[Assigned task]: Starting at the line with "This screenshot has width=448, height=337." and stopping at the final line, retype the data below exactly; do not carry over any pictures.

[Given records]:
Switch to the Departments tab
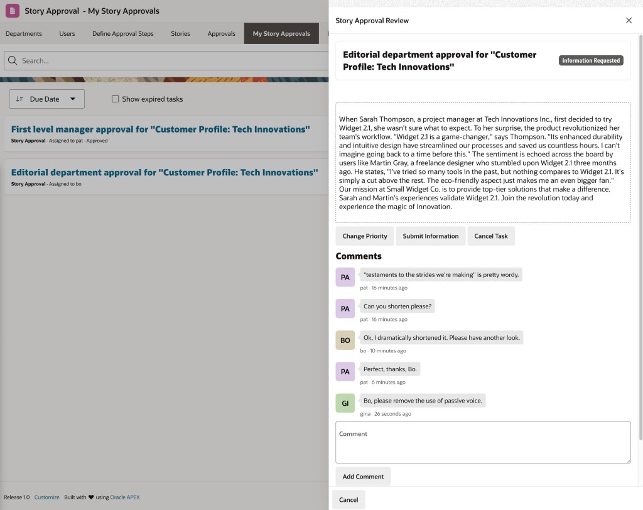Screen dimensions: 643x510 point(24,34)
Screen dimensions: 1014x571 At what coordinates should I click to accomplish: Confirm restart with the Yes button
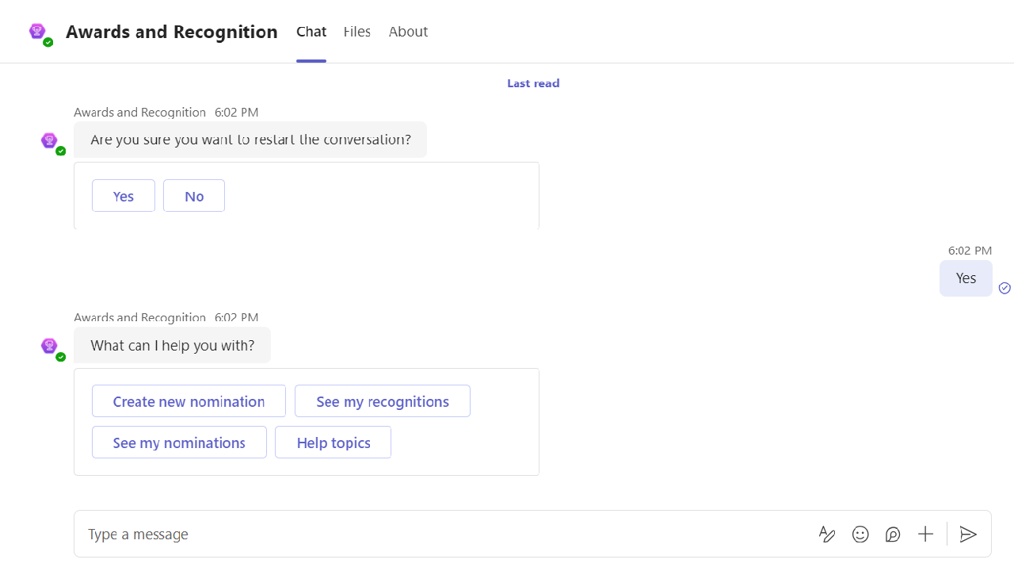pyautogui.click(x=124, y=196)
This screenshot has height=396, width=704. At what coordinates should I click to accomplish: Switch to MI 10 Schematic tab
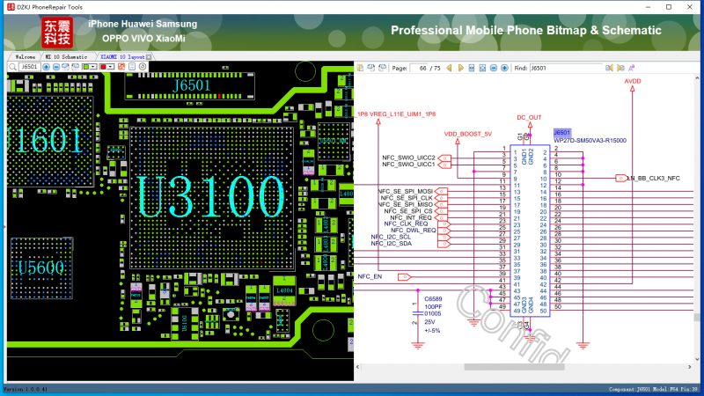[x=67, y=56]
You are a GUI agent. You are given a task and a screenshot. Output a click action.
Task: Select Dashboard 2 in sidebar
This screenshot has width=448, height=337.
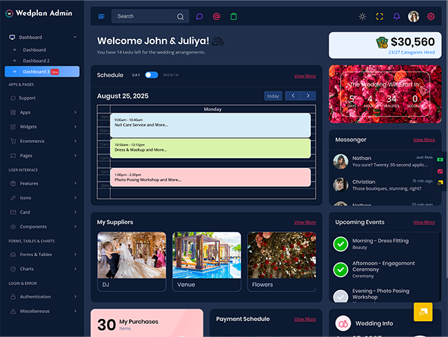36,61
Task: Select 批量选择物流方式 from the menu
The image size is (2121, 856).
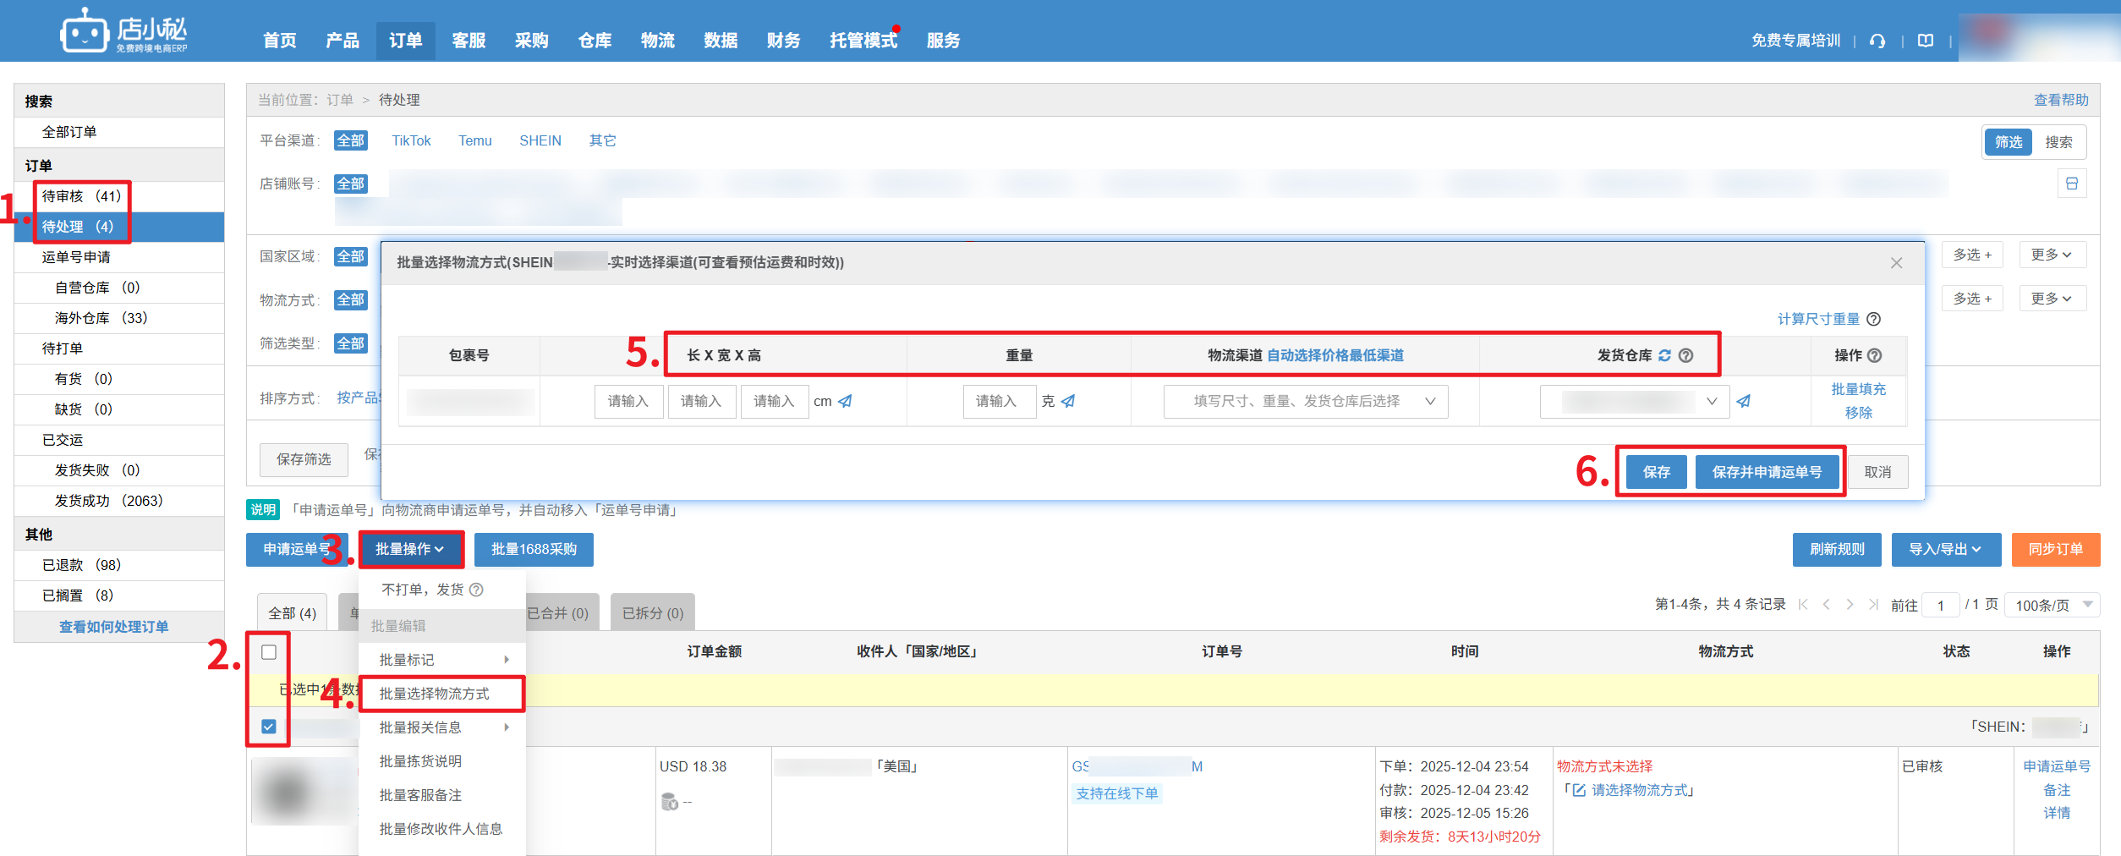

[Output for this task]:
This screenshot has width=448, height=337.
36,61
Task: Select 批量选择物流方式 from the menu
The image size is (2121, 856).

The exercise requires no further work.